I wanted to kill him in that moment. All I could hear was Pagan calling me a lunatic. And worse, being right.

"That's what I just said, Donald!" Reggie's use of Yogi's given name shocked me out of that anger.

"It's Yogi, you prat." After a flash of Yogi's own anger, he turned to me and held out the joint, "Smoke?"

"Smoke?" Reggie repeated.

"Not this time," I said. I turned away from the disappointed stoners and walked back towards my parent's house. I heard Yogi pass Reggie the joint and take a puff.

"Thank you," he said.

I crossed the bridge and a second later I felt my phone ring. It was Amita. I thought about not answering. I thought about just taking a jeep and driving the fuck out of this country. Fuck it, I'll cross over into Tibet. Let the Chinese authorities take me prisoner and I'll fucking break out of a PLA dungeon. I was fucking done with this shit. All of this Kyrati bullshit. Kyratis! Was this what they were? Was this what I was? Fuck. Maybe that's why Hurk was my best friend here.

But then I realized, De Pleur was American, too. And so was Willis. Was I one of them? Or was I Hurk?

"Ajay?" As soon as I heard her grating voice, I realized I was an American Amita. Between De Pleur and Hurk, I was De Pleur.

"What is it?"

"We need your help."

I didn't answer.

"You there?"

"Yeah."

"Is… something wrong?"

"What do you want?"

"We've been hearing some chatter. The Royal Guards and Royal Army know that Pagan is dead, and we think that there's going to be a significant power struggle. We're in charge now and they've got an insurgency packaged and delivered."

She was going to ask me to kill the commanders. I knew it.

"Sounds about right."

"We've singled out the most likely commanders. I'll mark them on your map. Can you take care of the problem?"

And suddenly, the fucking cycle of war was so apparent. What happens when I killed these five guys? Who would rise to the top of the Post-Pagan Insurgency? And who would Amita call to destroy them? To keep cutting the heads off the hydra until there were no insurgents, just singular monsters like the Goat? Ghosts of a war that Kyrat could only Zeno's Paradox into insignificance… while whole lives and families are decimated. No. I reminded myself that "decimate" meant to take something down by a tenth. My family was annihilated into nothingness. Until it was just me. And one is not a family.

"What if I said I didn't want to be your dog any more?"

"Ajay?" she asked, sounding like a mother who couldn't believe her son just talked back to her.

"Fuck you, Amita."

"Ajay! Is something wrong?"

"You fucking heard me. Get one of your drug lord sycophants to do it. I'm fucking done."

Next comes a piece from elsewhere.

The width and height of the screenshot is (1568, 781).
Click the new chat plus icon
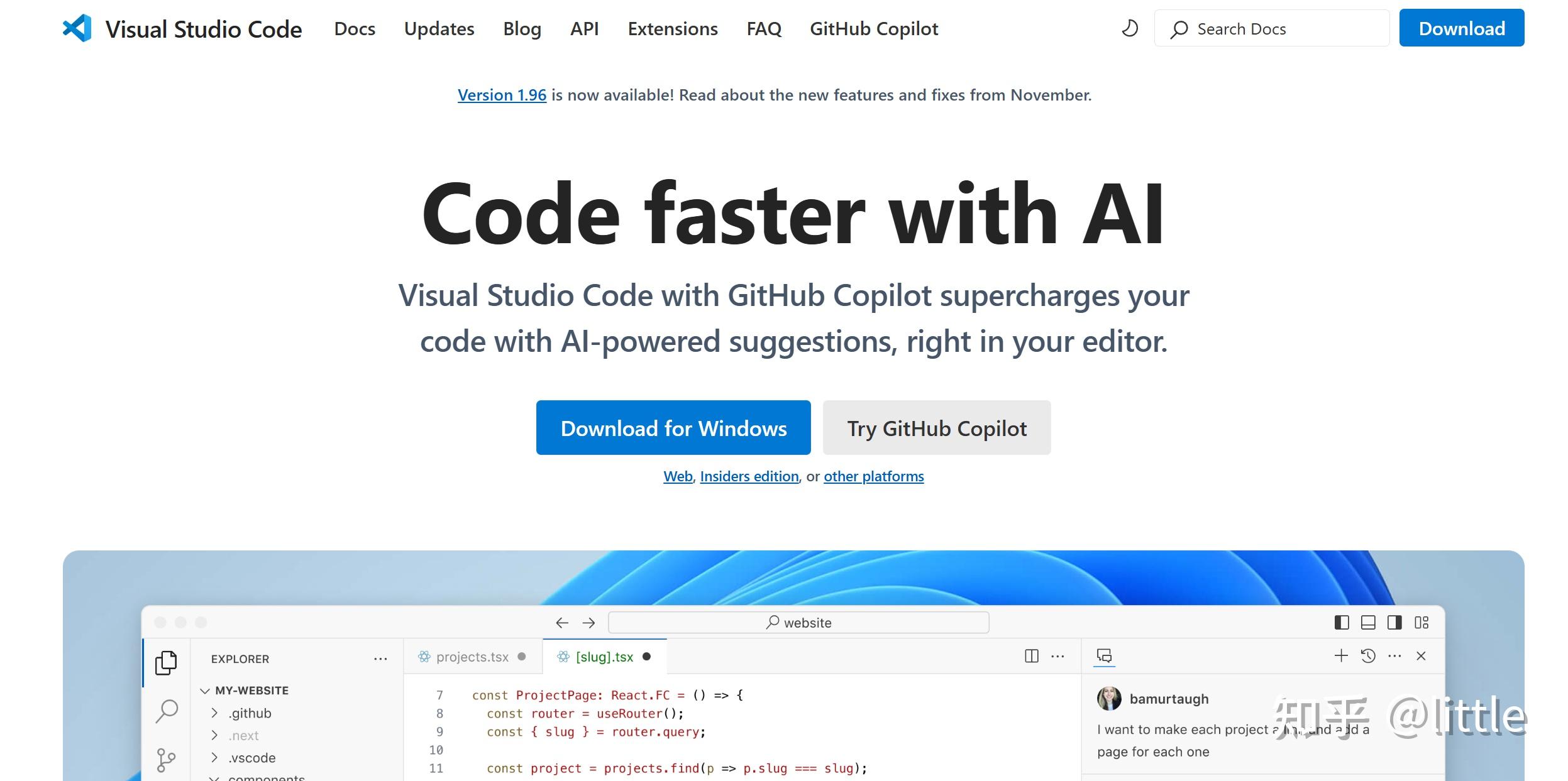[1340, 656]

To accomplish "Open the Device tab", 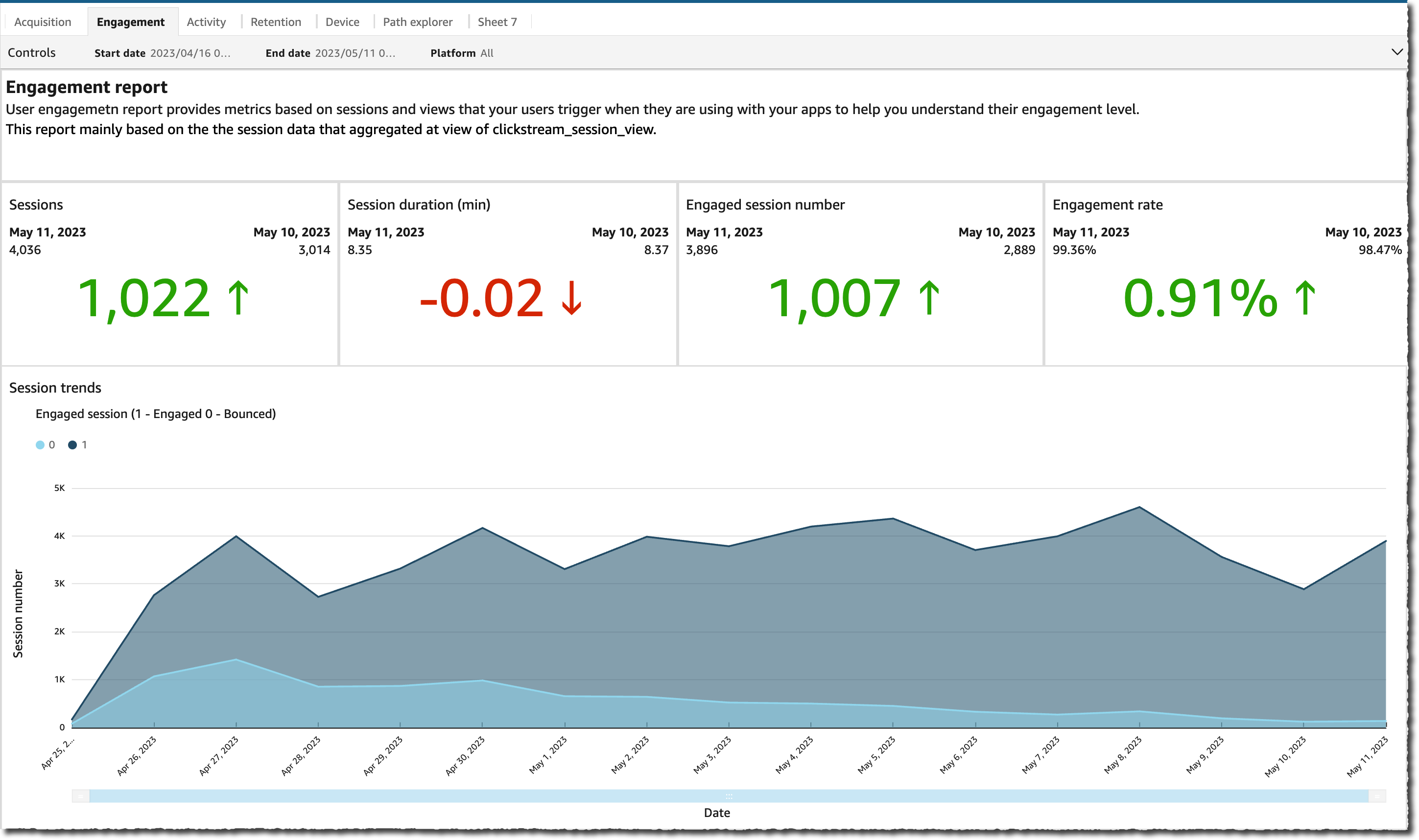I will [342, 22].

She was silent. I bet she was thinking about killing me.

I was about to throw the phone. Momentarily, I was reminded that I needed it to try and book a new plane ticket, but then she came back, "Do… you want to talk?"

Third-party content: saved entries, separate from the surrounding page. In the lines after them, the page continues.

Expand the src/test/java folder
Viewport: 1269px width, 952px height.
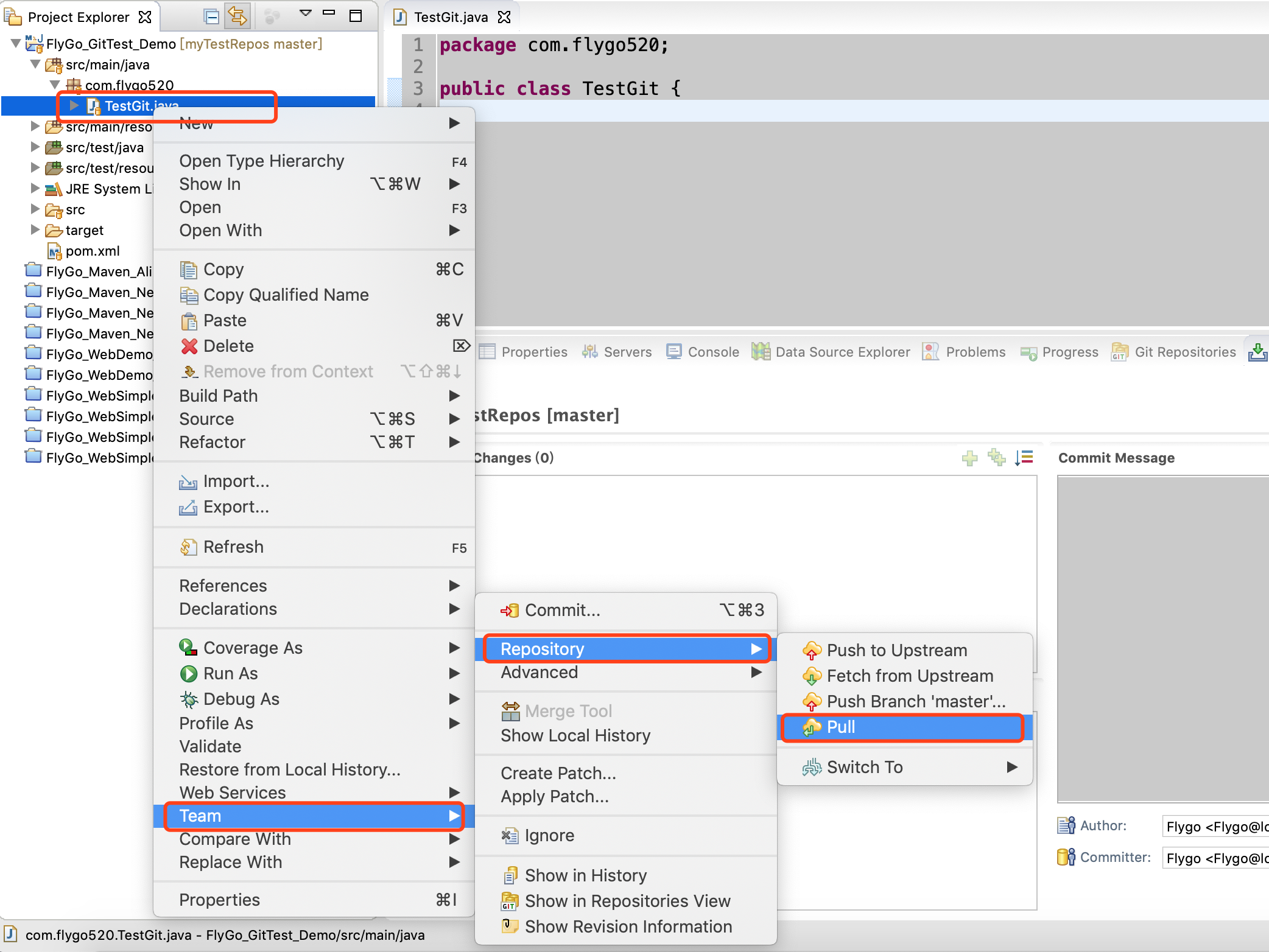[x=35, y=147]
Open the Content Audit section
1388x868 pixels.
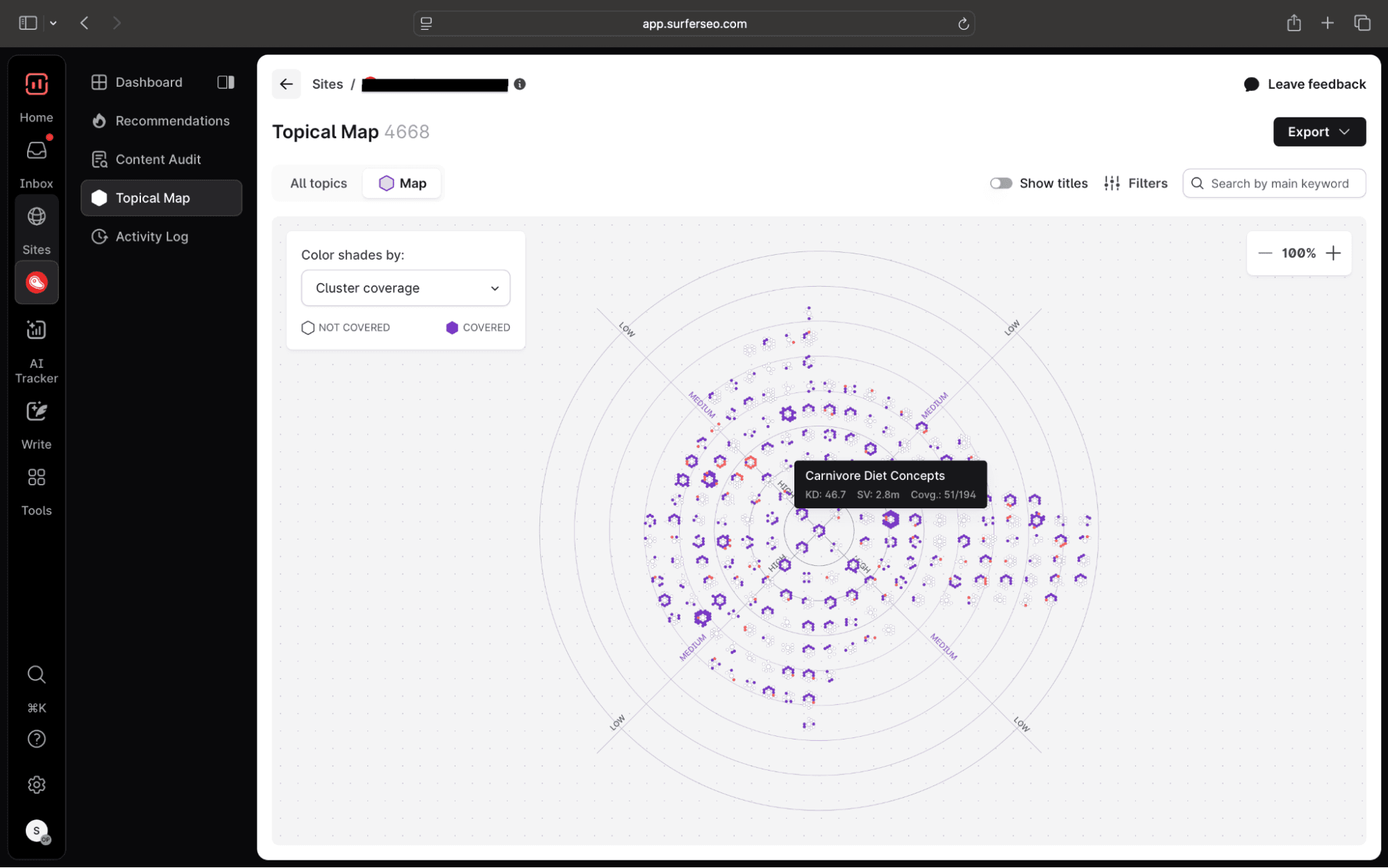click(158, 159)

"The fuck is left to talk about?"

"I'm… worried about you."

"I thought you said the real work is beginning now?"

"Yes. But there's no sense is doing the work if I burn out my best men."

So I was one of her men. "Yeah," I said, "Let's talk."

"Great," she said, "I'm finishing up some business at Tirtha. Let me know where you are going to be tonight. We'll meet."

I hung up the phone.

Business.

For some reason that word stuck in my head.

I grabbed an MS-16 from the gun rack and slipped it inside the passenger seat of the jeep I stole from the Royal Fortress. I got into the driver's seat and turned the keys. Ravi Ray was celebrating the death of their asshole king.

"Preach, brother." I stepped on the gas and headed towards Tirtha.